Extract each line of text from the material below verbatim, omitting the pictures from your answer.

Position data for words and items:
_____
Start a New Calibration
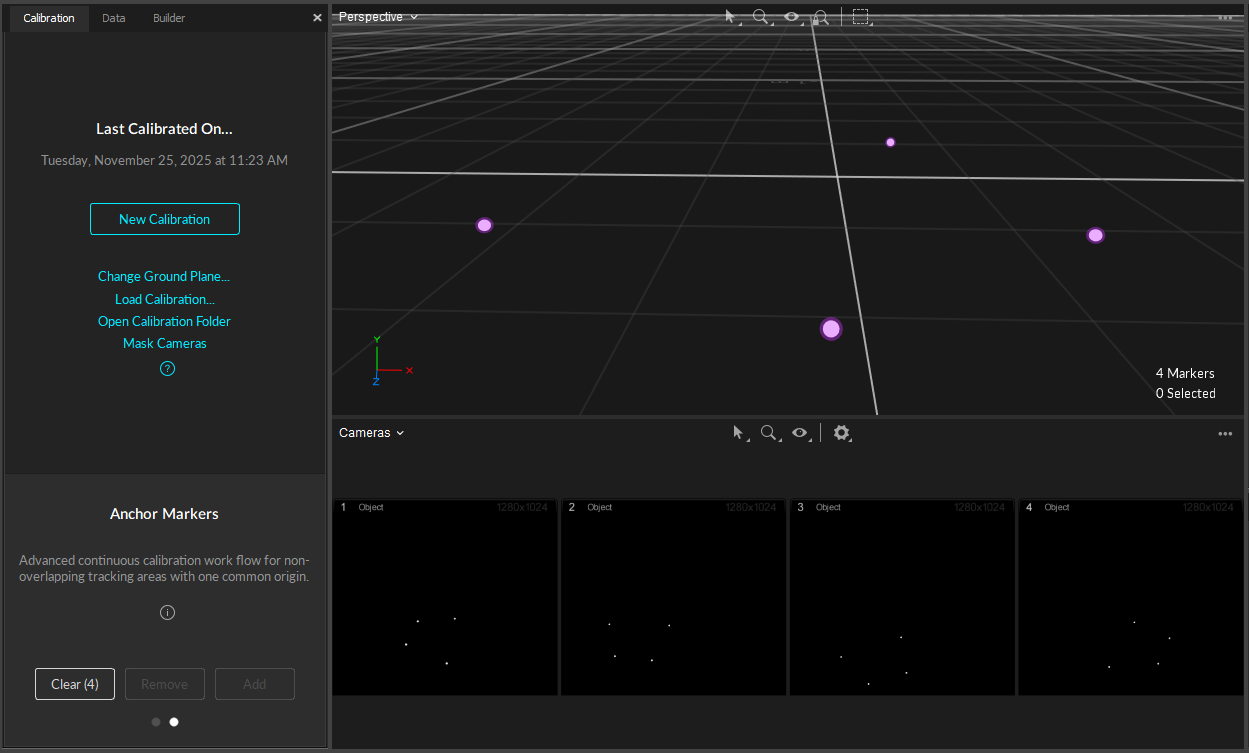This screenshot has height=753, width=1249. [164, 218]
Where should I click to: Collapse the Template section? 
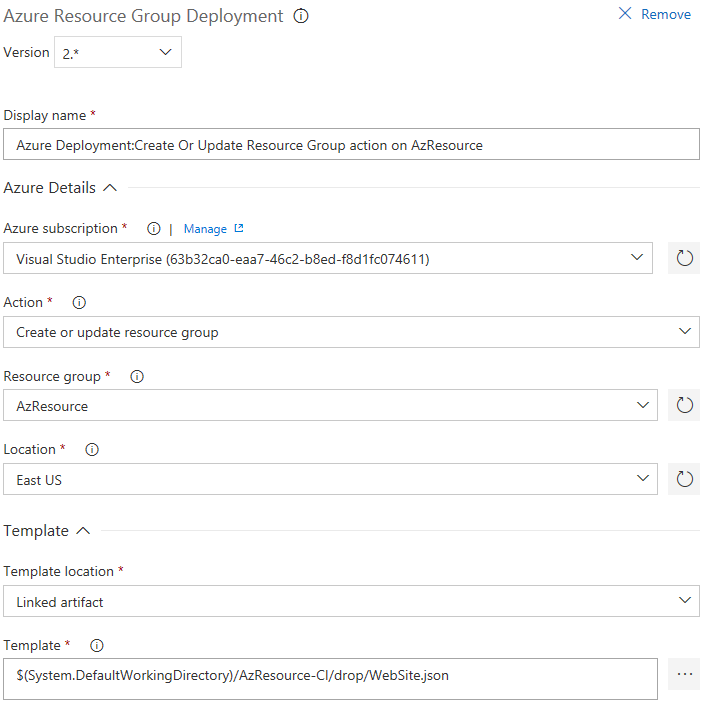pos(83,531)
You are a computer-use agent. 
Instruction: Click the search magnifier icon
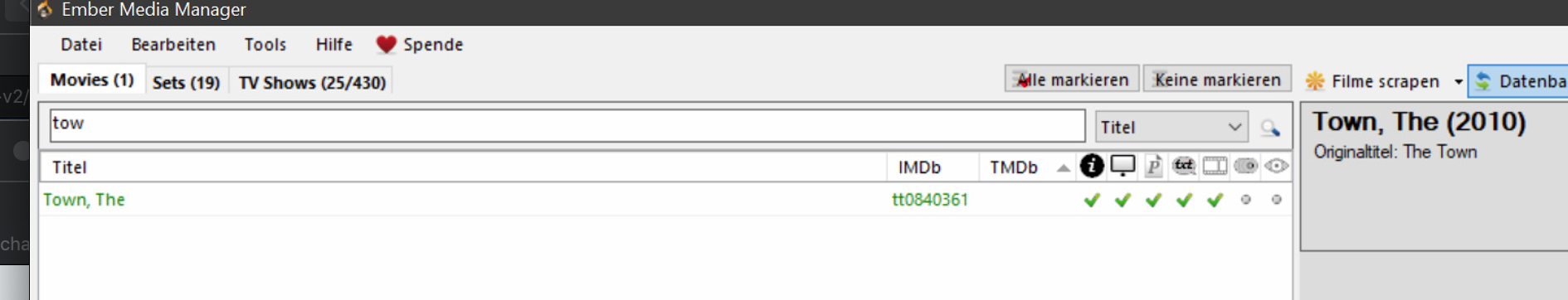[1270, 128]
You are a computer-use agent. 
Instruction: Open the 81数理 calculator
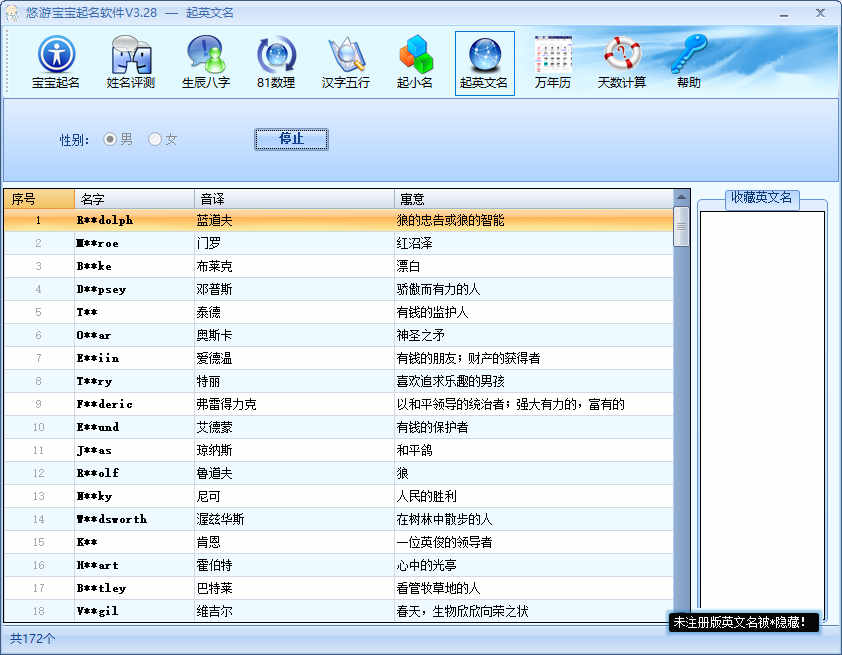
_____
Right answer =
Start a New Calibration
This screenshot has height=753, width=1249. [164, 218]
Where should I click to: Collapse the Template section? 
pos(83,531)
You are a computer-use agent. 
Instruction: Click the search magnifier icon
[1270, 128]
You are a computer-use agent. 
Instruction: Open the 81数理 calculator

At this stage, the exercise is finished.